Obsessions with a pop star, a movie franchise, a hot rising actor were fascinations, something out of reach, barely there, shiny and sexy. You had to work hard to be part of a club, a fandom. These clubs were exclusive, and if you wanted to be admitted you had to get crafty. You couldn’t repost your favourite artists’ new album cover, gone in 24 hours, it had to be sellotaped to your closet door, a pin badge on your backpack.
Adoring something had texture. It smelled like fresh magazine ink, and the new cheap body spray sponsored by a pop band. There was no compensation for watching MTV, your finger hovering over the record button, but it was worth it the next day.

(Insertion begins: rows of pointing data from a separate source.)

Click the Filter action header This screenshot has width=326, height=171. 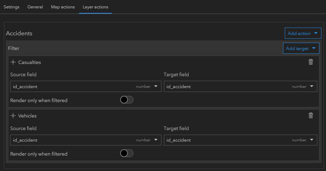point(14,48)
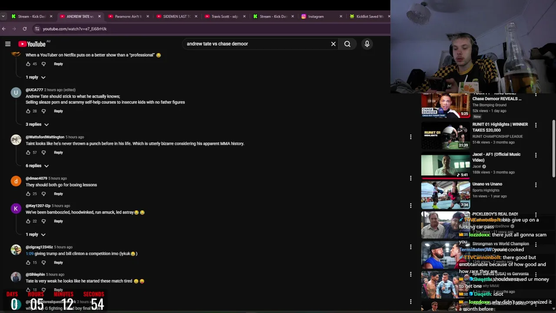Click the magnifier search button

coord(348,44)
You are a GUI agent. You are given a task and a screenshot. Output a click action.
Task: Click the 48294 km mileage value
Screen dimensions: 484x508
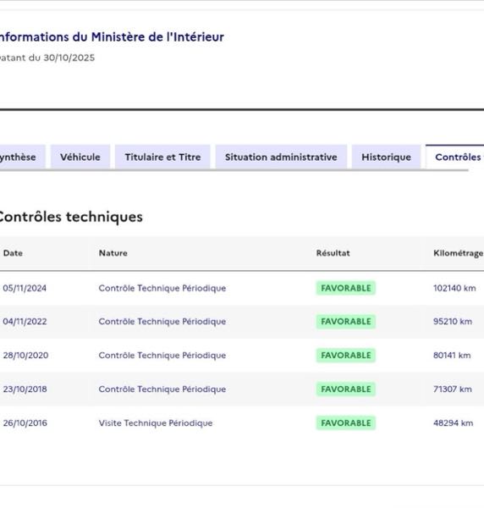[x=454, y=422]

Collages climbed the walls. Sticker covered diaries filled with ticket stubs and written over in gel pen, stored under beds. Bedrooms weren’t just decorated, they were manifestos, and they had to be noticed.
Back then, girlhood existed in its rawest form: loud, emotional, pure devotion. Girls up and down the street were practically cult leaders. Entire belief systems consisted of who your favourite Spice Girl was. It wasn’t just the glamorous, Hollywood, hard-to-reach things we became obsessed with. There was also an obsession with privacy, and crushes, friendships and breakups. These things were stockpiled in carefully crafted boxes and pages in a diary entry about hating your mother next to a cut out of heartthrob Di Caprio in another movie.

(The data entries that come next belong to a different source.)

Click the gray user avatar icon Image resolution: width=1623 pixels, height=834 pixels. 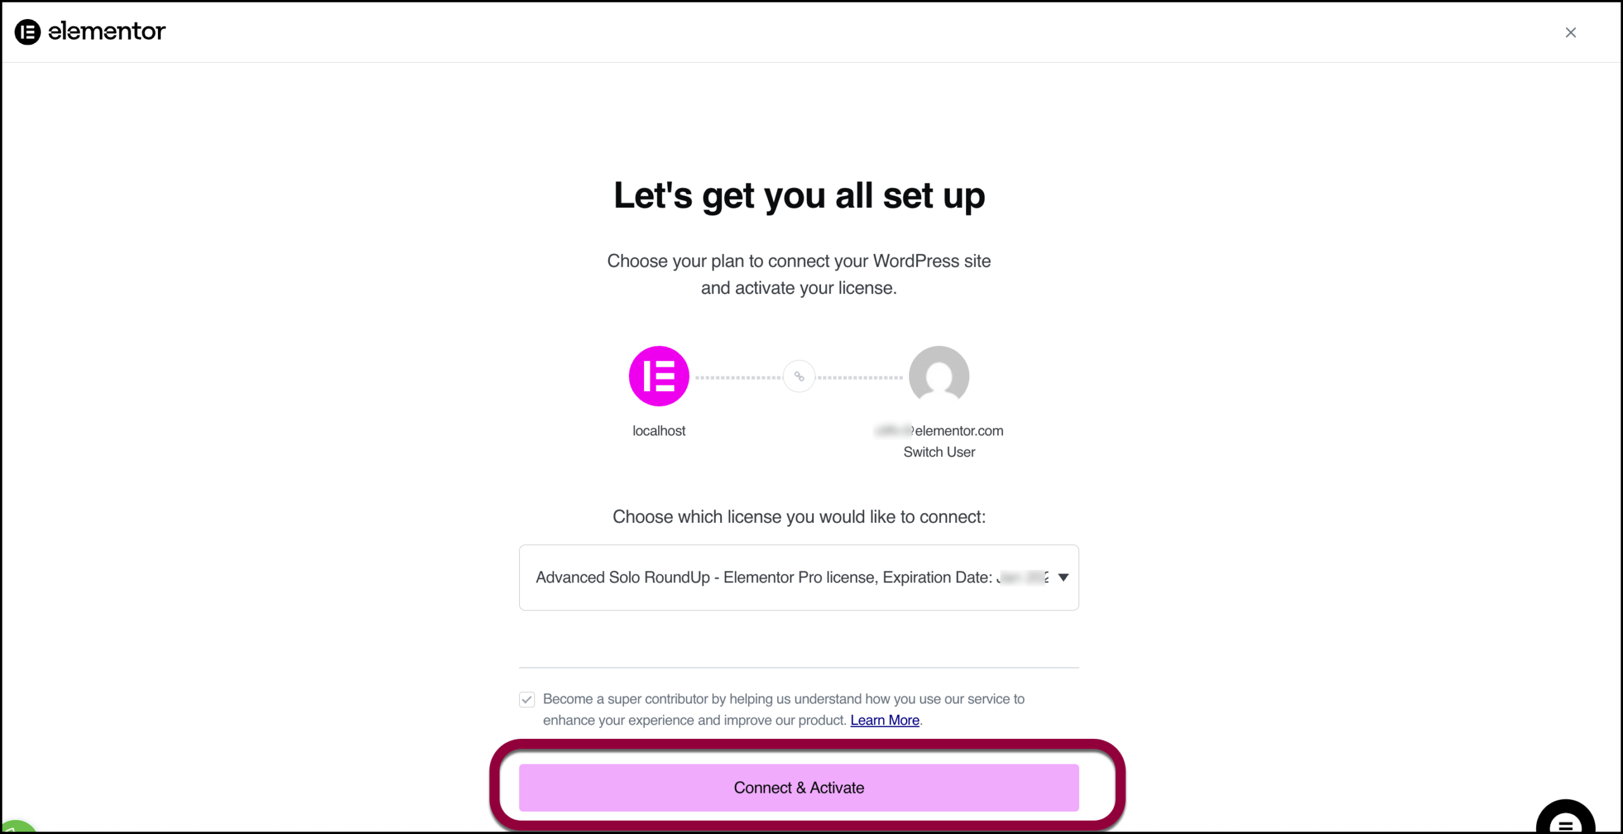point(939,375)
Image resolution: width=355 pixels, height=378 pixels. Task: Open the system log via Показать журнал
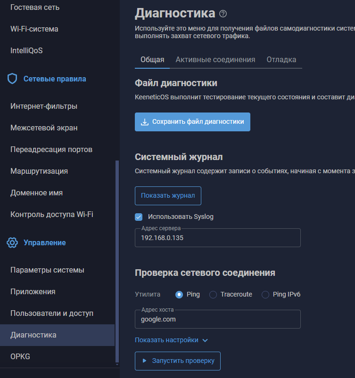(x=168, y=195)
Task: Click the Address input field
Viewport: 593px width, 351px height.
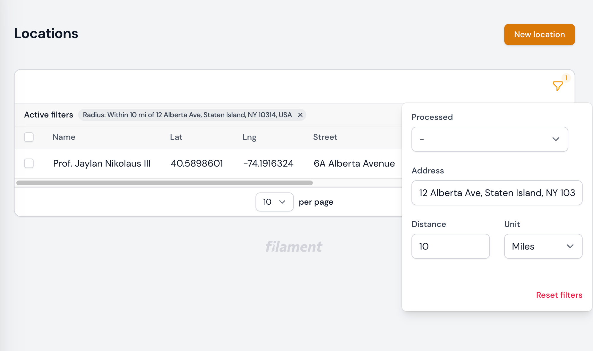Action: click(x=496, y=193)

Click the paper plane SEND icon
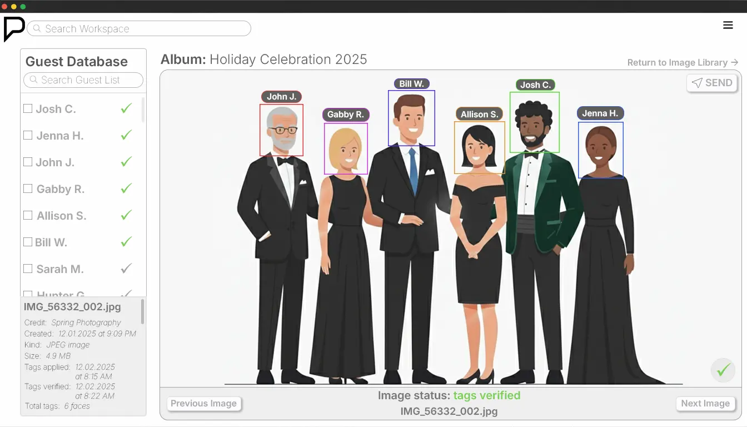click(x=697, y=83)
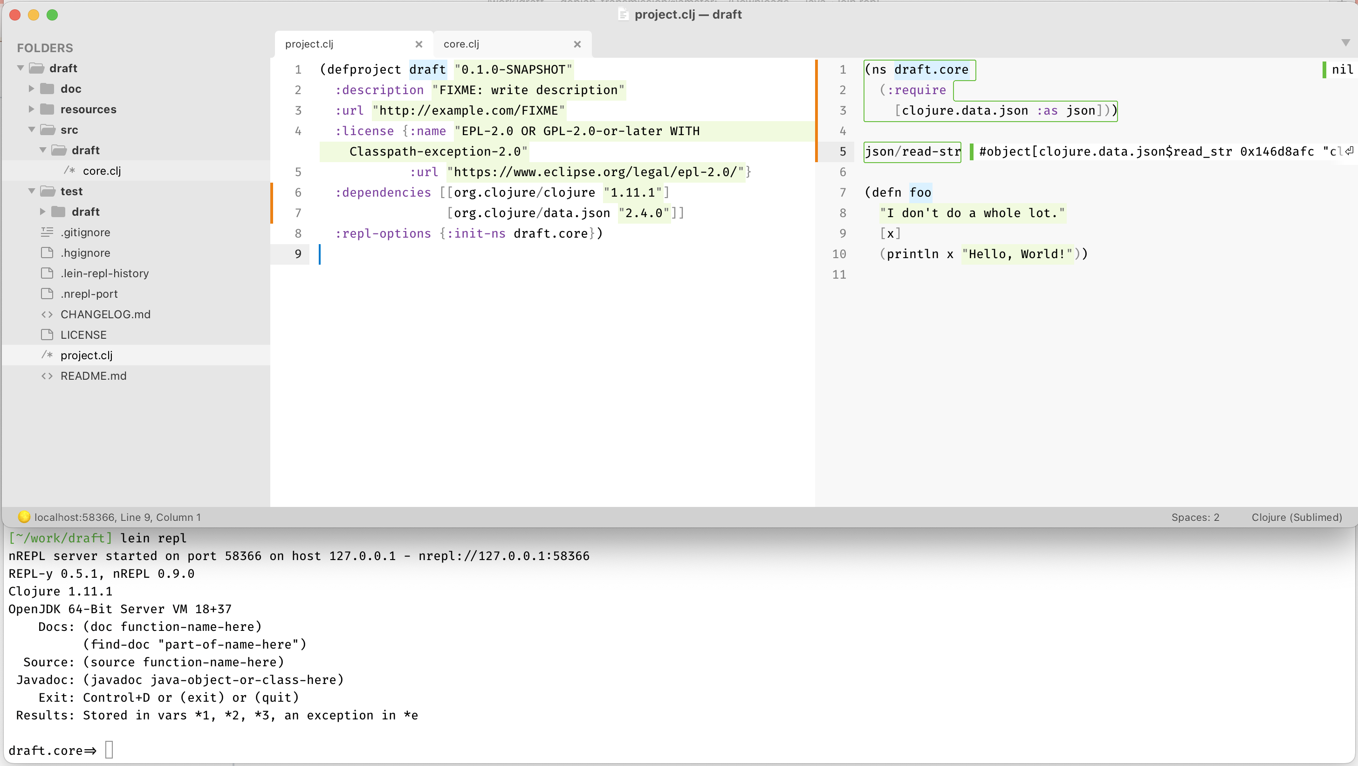Click the folder icon next to resources
Viewport: 1358px width, 766px height.
pyautogui.click(x=47, y=109)
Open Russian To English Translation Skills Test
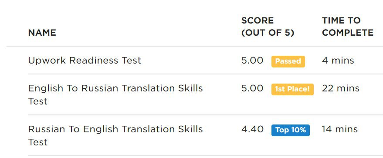 [x=115, y=135]
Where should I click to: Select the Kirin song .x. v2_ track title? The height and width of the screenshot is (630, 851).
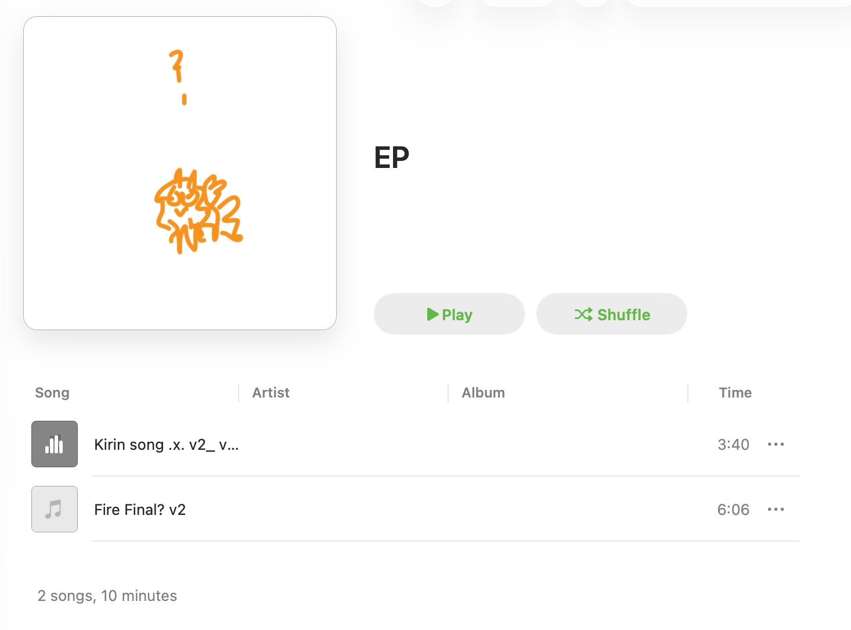pos(166,445)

Britney girls & Destiny's Child disciples: Butterfly clips and frosted lip gloss. Bedazzled belts and hoop earrings. Dance routines performed with Olympic-level seriousness. Punk girls donning their fishnets, carrying torn copies of Kerrang, indie girls with home cut bangs and thrifted docs, scene girls that were never seen without jet black locks or lyrics in their MSN messenger username.
It’s widely thought, mainly by adults or men, that these things are contrived, or shallow. But complexity ran through each choice made. There was chaos, there was chase! Everything came with a choice, and once you made it, it was hard to change your mind after the effortful hours proving yourself to fellow fan girls in your school or around the world. Convenience was not a hot commodity because subcultures were ecosystems built from scratch, and every girl found her corner and decorated it with fierce loyalty. With your walls, with your pencil case, with your band tees and with your hair cut.
Nostalgia porn is becoming a frequently used term. The constant yearning, the frequent looking back, does not reflect a lack of imagination in young artists, it is simply the build up to a new obsession. Girls have always been experts at turning interests into joy and identity. We still bond over hyperfixations, we still make playlists, and fall in love with aesthetics. That feeling hasn’t disappeared, it just looks different now. It’s louder, it's faster, it’s widely connected. There are discord servers to engage with fans from all over the world, get inspiration from Apple Music playlists and Pinterest boards. The saved folder is a cultural archive, shopping is a mood board. Instead of collages on walls, we have edits. Girls aren’t just watching things, they’re remixing it, creating their own unique masterpiece.
“The constant yearning, the frequent looking back, does not reflect a lack of imagination in young artists, it is simply the build up to a new obsession. Girls have always been experts at turning interests into joy and identity. We still bond over hyperfixations, we still make playlists, and fall in love with aesthetics. That feeling hasn’t disappeared, it just looks different now.”
Obsession has survived every update. Girls transform and transcend‘ trends.’ Girls own them.
The one thing we all crave is obsession with teeth.